■ **Task brief**
In the following material, identify every line holding the string "target" and return it.
** Exercise inputs follows **
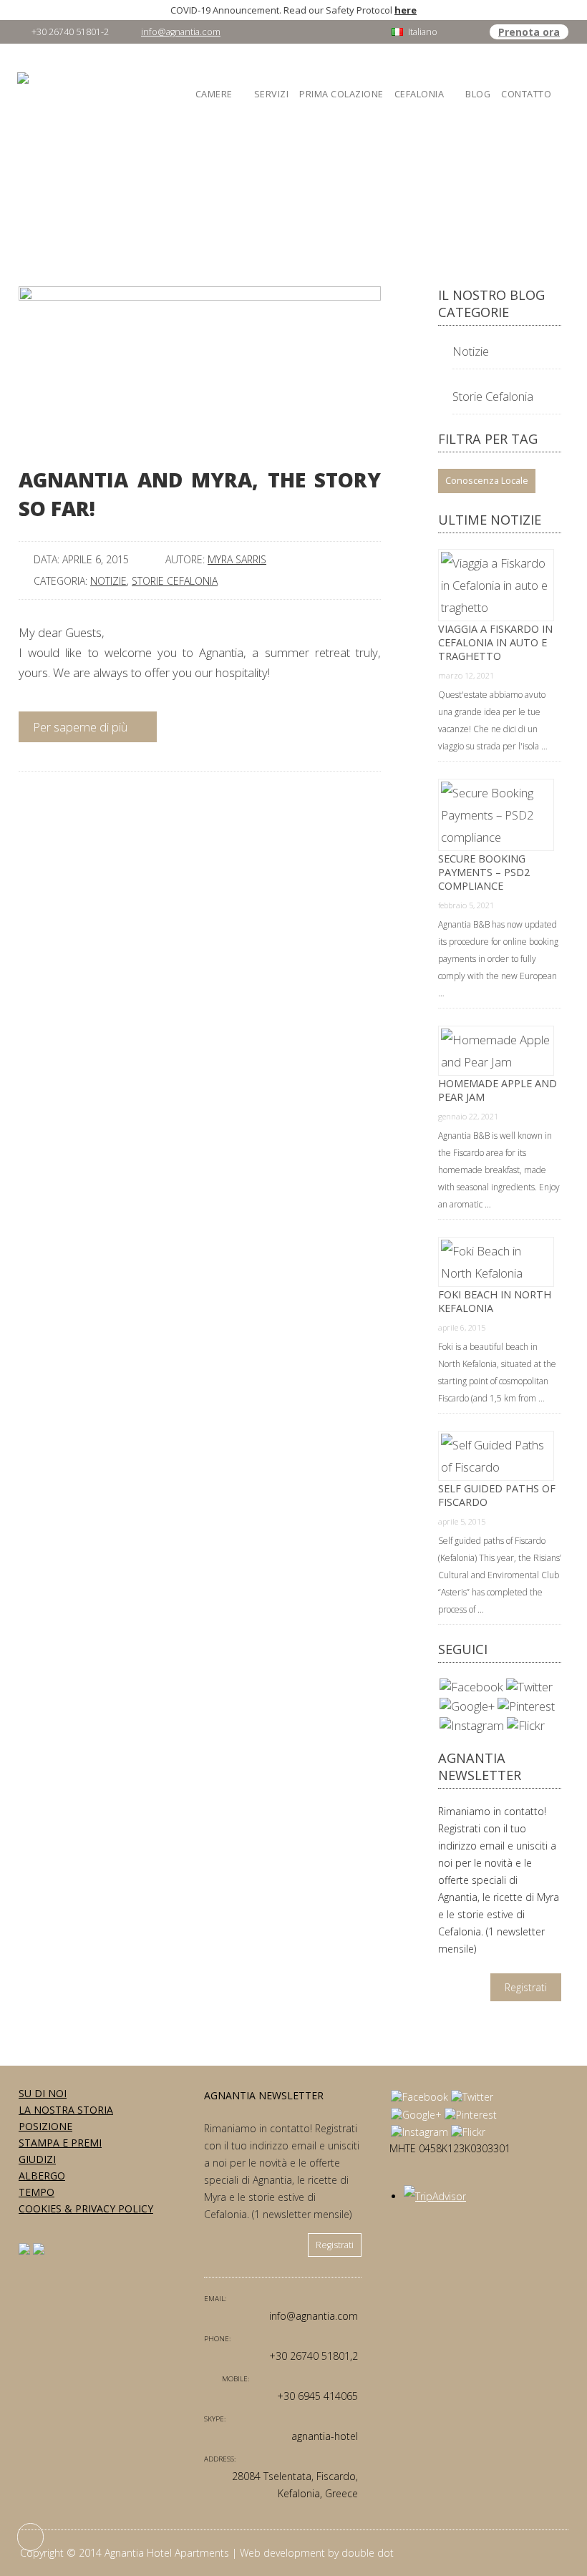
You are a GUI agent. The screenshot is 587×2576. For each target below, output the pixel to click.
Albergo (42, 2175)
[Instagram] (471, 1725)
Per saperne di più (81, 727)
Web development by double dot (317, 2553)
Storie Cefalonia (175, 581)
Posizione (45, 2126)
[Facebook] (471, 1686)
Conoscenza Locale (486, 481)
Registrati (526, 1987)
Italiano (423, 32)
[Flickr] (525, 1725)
** End of Exercise inputs **
** Exercise inputs follows **
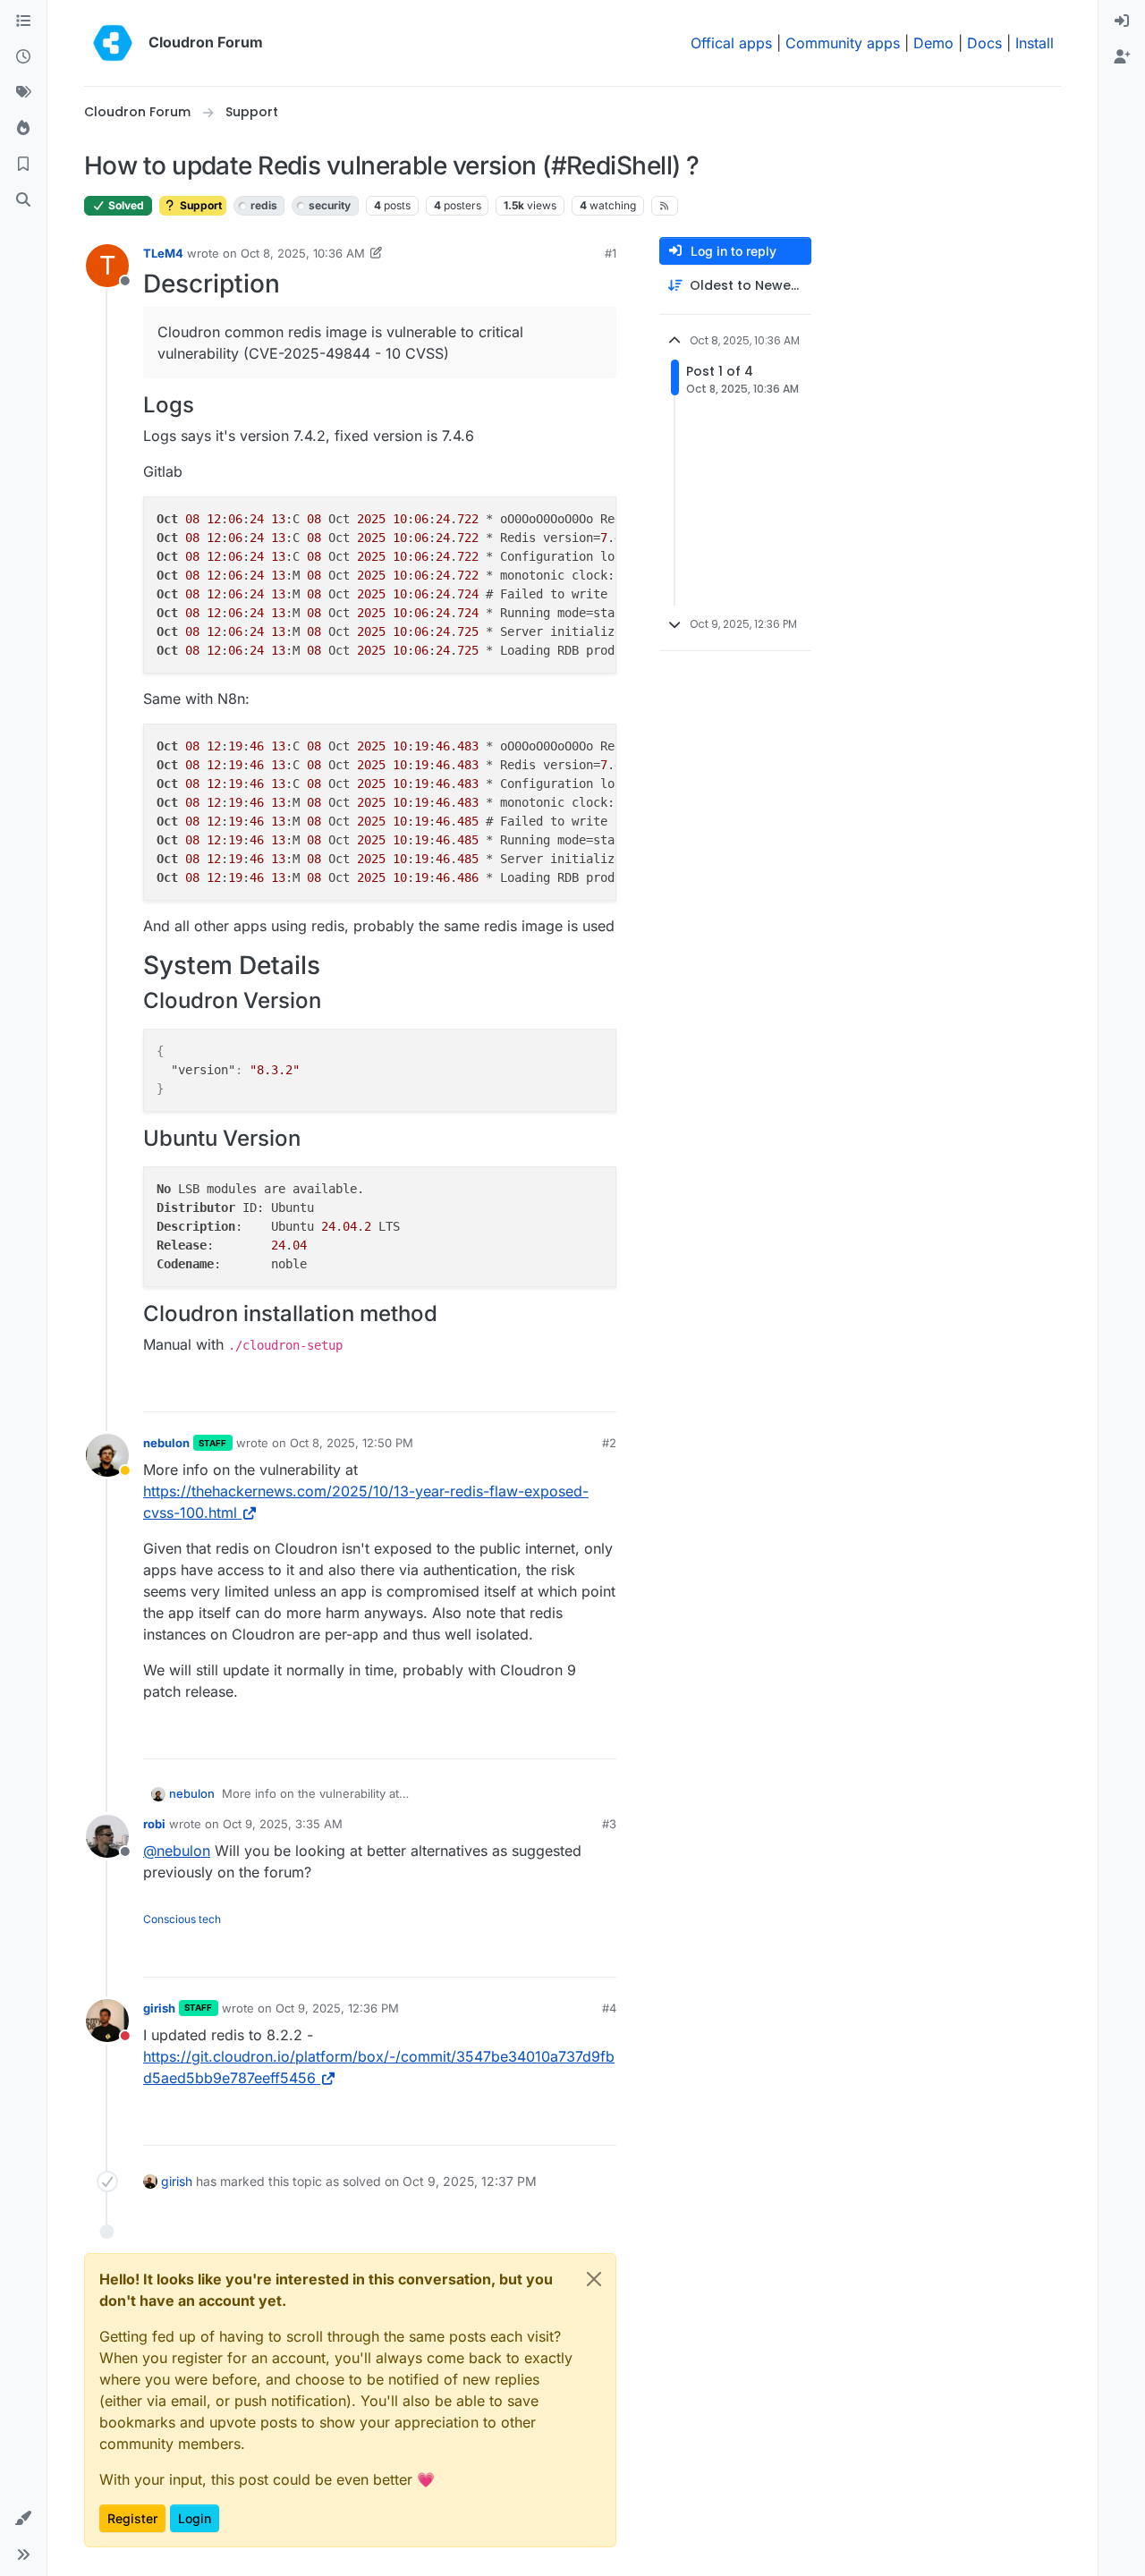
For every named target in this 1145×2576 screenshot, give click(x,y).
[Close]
** End of Exercise inputs **
■ **Expected answer**
You are a GUI agent. The screenshot is 587×2576. For each target below, output the pixel to click.
For every named target in this 1145×2576 screenshot, give click(x,y).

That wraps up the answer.